(Dataset entries)
══════════

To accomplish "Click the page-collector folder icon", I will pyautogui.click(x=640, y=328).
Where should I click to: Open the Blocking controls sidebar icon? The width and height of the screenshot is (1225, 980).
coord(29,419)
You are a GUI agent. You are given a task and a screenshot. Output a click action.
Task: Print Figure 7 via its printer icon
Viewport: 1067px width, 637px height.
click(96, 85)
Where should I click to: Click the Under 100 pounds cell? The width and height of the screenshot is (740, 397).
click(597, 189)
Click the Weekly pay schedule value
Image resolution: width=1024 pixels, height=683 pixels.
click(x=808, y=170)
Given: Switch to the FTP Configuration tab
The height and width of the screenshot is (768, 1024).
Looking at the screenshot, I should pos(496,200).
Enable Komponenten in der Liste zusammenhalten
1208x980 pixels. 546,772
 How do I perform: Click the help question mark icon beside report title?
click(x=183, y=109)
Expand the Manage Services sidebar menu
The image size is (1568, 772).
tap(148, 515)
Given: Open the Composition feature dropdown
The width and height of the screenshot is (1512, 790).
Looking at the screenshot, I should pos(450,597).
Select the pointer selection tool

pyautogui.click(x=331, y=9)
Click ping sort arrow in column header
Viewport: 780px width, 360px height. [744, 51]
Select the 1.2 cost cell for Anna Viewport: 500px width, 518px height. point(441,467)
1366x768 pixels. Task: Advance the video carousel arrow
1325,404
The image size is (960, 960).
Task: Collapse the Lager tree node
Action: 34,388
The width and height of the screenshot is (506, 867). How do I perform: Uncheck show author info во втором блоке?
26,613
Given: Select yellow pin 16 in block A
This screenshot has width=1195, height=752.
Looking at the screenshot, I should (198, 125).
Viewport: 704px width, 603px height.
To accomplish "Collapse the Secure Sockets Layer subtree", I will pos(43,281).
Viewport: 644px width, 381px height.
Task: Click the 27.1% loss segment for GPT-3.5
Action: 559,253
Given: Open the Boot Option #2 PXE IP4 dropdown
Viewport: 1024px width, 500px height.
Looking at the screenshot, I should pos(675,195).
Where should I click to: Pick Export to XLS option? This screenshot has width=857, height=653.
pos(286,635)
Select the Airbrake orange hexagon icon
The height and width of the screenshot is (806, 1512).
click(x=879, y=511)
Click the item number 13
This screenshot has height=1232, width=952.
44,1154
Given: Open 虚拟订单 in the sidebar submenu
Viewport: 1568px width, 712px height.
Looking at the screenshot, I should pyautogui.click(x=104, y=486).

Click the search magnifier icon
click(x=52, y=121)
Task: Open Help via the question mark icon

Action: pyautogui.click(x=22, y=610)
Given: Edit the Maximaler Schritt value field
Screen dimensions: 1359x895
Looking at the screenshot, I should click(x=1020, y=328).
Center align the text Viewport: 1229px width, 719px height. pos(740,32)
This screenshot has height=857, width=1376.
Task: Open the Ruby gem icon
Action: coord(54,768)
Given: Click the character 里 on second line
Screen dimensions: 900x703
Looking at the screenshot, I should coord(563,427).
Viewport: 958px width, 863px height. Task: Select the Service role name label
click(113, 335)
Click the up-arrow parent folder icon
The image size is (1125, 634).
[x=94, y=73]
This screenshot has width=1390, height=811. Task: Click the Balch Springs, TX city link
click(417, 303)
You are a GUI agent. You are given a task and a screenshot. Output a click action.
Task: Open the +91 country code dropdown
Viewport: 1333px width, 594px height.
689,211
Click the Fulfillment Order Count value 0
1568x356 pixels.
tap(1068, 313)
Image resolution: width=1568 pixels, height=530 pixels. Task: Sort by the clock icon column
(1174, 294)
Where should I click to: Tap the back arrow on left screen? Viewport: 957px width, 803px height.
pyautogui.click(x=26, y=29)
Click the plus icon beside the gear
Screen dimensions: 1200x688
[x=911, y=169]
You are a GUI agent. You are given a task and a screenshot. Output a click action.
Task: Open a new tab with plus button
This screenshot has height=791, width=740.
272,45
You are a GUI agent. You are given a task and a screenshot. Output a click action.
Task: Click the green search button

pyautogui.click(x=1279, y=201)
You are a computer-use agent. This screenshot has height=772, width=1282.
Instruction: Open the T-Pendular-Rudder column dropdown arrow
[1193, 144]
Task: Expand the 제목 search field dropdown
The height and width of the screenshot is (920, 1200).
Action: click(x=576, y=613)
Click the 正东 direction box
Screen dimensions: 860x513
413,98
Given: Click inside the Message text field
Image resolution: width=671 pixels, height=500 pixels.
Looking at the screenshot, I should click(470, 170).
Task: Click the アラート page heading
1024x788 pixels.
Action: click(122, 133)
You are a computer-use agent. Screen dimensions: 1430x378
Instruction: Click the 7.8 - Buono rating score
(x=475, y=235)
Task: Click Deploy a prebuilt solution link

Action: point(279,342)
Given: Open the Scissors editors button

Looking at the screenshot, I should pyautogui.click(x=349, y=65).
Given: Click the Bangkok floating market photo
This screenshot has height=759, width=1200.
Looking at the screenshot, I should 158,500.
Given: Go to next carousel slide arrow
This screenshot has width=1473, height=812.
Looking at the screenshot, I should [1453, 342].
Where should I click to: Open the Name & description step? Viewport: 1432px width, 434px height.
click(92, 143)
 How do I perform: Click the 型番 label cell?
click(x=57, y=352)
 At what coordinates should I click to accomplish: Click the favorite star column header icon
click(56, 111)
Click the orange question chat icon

══════════

### WHAT THE TASK REQUIRES
Only a number is expected here: how many lines above contain the word "Expand".

### EXERCISE RESULT
2